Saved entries
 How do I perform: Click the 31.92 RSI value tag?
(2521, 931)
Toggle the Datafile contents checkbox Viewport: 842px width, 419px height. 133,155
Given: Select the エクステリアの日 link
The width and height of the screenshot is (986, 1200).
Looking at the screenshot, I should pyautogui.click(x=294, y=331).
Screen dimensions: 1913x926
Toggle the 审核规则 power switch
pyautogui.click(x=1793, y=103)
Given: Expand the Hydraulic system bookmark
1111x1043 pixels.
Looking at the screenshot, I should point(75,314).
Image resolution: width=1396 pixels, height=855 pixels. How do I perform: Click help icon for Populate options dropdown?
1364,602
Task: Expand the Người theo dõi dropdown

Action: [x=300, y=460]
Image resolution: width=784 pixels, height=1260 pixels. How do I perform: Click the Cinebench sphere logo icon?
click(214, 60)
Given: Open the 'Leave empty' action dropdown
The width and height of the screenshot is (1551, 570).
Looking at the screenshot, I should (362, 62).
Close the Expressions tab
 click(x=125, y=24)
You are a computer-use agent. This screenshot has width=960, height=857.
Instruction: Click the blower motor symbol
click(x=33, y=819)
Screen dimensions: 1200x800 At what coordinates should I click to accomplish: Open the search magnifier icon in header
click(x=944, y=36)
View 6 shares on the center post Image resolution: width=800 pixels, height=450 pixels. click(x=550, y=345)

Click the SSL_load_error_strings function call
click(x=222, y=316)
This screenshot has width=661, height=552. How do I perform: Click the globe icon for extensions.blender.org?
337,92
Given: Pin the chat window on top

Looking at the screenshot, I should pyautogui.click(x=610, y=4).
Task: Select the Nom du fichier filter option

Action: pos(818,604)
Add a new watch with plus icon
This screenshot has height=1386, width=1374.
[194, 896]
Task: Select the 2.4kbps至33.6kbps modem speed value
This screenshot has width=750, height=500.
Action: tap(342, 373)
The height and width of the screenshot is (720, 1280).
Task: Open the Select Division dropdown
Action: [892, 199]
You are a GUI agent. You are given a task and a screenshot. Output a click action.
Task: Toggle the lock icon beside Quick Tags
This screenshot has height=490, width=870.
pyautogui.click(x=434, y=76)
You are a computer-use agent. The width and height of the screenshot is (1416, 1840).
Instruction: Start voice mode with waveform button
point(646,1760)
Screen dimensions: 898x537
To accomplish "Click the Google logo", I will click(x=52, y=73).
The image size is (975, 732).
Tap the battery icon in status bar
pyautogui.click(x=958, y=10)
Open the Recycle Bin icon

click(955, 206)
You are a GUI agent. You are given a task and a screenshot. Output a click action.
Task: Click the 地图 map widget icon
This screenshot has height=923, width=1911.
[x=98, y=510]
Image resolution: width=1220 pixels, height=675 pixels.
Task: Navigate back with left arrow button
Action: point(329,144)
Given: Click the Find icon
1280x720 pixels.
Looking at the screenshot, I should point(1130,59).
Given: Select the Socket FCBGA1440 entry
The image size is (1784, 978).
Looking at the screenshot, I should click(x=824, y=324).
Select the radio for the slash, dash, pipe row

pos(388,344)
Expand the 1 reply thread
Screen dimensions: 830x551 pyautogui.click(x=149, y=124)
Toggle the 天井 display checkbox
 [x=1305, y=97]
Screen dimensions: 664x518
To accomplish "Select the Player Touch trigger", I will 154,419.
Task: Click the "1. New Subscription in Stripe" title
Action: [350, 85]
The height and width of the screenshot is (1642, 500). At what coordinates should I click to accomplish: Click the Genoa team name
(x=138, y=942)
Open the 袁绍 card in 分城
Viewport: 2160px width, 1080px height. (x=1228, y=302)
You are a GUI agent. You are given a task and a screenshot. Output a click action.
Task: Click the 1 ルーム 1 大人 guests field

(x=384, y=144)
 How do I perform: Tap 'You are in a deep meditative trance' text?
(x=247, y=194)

# [TASK STATEMENT]
Return a faithful copy of all the records above.

# [RESPONSE AREA]
 How do I perform: Click the 31.92 RSI value tag?
(2521, 931)
Toggle the Datafile contents checkbox Viewport: 842px width, 419px height. 133,155
Given: Select the エクステリアの日 link
The width and height of the screenshot is (986, 1200).
Looking at the screenshot, I should pyautogui.click(x=294, y=331).
Screen dimensions: 1913x926
Toggle the 审核规则 power switch
pyautogui.click(x=1793, y=103)
Given: Expand the Hydraulic system bookmark
1111x1043 pixels.
Looking at the screenshot, I should point(75,314).
Image resolution: width=1396 pixels, height=855 pixels. How do I perform: Click help icon for Populate options dropdown?
1364,602
Task: Expand the Người theo dõi dropdown

Action: [x=300, y=460]
Image resolution: width=784 pixels, height=1260 pixels. How do I perform: Click the Cinebench sphere logo icon?
click(214, 60)
Given: Open the 'Leave empty' action dropdown
The width and height of the screenshot is (1551, 570).
Looking at the screenshot, I should (362, 62).
Close the Expressions tab
 click(x=125, y=24)
You are a computer-use agent. This screenshot has width=960, height=857.
Instruction: Click the blower motor symbol
click(x=33, y=819)
Screen dimensions: 1200x800 At what coordinates should I click to accomplish: Open the search magnifier icon in header
click(x=944, y=36)
View 6 shares on the center post Image resolution: width=800 pixels, height=450 pixels. click(x=550, y=345)

Click the SSL_load_error_strings function call
click(x=222, y=316)
This screenshot has width=661, height=552. How do I perform: Click the globe icon for extensions.blender.org?
337,92
Given: Pin the chat window on top

Looking at the screenshot, I should pyautogui.click(x=610, y=4).
Task: Select the Nom du fichier filter option

Action: pos(818,604)
Add a new watch with plus icon
This screenshot has height=1386, width=1374.
[194, 896]
Task: Select the 2.4kbps至33.6kbps modem speed value
This screenshot has width=750, height=500.
Action: tap(342, 373)
The height and width of the screenshot is (720, 1280).
Task: Open the Select Division dropdown
Action: [892, 199]
You are a GUI agent. You are given a task and a screenshot. Output a click action.
Task: Toggle the lock icon beside Quick Tags
This screenshot has height=490, width=870.
pyautogui.click(x=434, y=76)
You are a computer-use agent. The width and height of the screenshot is (1416, 1840).
Instruction: Start voice mode with waveform button
point(646,1760)
Screen dimensions: 898x537
To accomplish "Click the Google logo", I will click(x=52, y=73).
The image size is (975, 732).
Tap the battery icon in status bar
pyautogui.click(x=958, y=10)
Open the Recycle Bin icon

click(955, 206)
You are a GUI agent. You are given a task and a screenshot. Output a click action.
Task: Click the 地图 map widget icon
This screenshot has height=923, width=1911.
[x=98, y=510]
Image resolution: width=1220 pixels, height=675 pixels.
Task: Navigate back with left arrow button
Action: point(329,144)
Given: Click the Find icon
1280x720 pixels.
Looking at the screenshot, I should point(1130,59).
Given: Select the Socket FCBGA1440 entry
The image size is (1784, 978).
Looking at the screenshot, I should click(x=824, y=324).
Select the radio for the slash, dash, pipe row

pos(388,344)
Expand the 1 reply thread
Screen dimensions: 830x551 pyautogui.click(x=149, y=124)
Toggle the 天井 display checkbox
 [x=1305, y=97]
Screen dimensions: 664x518
To accomplish "Select the Player Touch trigger", I will 154,419.
Task: Click the "1. New Subscription in Stripe" title
Action: [350, 85]
The height and width of the screenshot is (1642, 500). At what coordinates should I click to accomplish: Click the Genoa team name
(x=138, y=942)
Open the 袁绍 card in 分城
Viewport: 2160px width, 1080px height. (x=1228, y=302)
You are a GUI agent. You are given a task and a screenshot. Output a click action.
Task: Click the 1 ルーム 1 大人 guests field

(x=384, y=144)
 How do I perform: Tap 'You are in a deep meditative trance' text?
(x=247, y=194)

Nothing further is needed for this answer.